ComfyUI is a powerful, modular inference engine for diffusion models. ComfyUI API wraps ComfyUI to provide:
  • Stateless REST API - Horizontally scalable, returns images/videos in responses or via webhooks
  • Multiple storage backends - S3, Azure Blob, Hugging Face, or HTTP endpoints
  • Dynamic model loading - Download and cache models on-demand via URLs
  • Custom workflow endpoints - Create simplified APIs with TypeScript/JavaScript
  • Production features - Health probes, warmup workflows, execution statistics
For full documentation, see the ComfyUI API GitHub repository.
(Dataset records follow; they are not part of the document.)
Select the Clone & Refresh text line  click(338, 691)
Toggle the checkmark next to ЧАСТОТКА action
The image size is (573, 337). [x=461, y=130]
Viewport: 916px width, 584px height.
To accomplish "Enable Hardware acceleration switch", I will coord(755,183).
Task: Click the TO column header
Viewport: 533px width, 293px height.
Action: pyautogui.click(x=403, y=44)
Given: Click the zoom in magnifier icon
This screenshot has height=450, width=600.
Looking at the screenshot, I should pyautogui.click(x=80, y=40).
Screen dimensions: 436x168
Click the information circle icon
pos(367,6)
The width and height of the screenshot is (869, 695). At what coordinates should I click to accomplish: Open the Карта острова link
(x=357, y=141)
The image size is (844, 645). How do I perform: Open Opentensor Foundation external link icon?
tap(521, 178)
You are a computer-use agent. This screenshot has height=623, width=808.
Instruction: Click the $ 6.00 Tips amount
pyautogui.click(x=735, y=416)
Choosing Your Deployment Pattern

  • Simple setup with synchronous HTTP responses
  • Images returned directly in the response body
  • 100-second timeout limit (Cloudflare hard limit)
  • Best for: SD 1.5, SDXL, Flux image generation (typically 2-30 seconds)

Job Queue (Required for video and long-running tasks)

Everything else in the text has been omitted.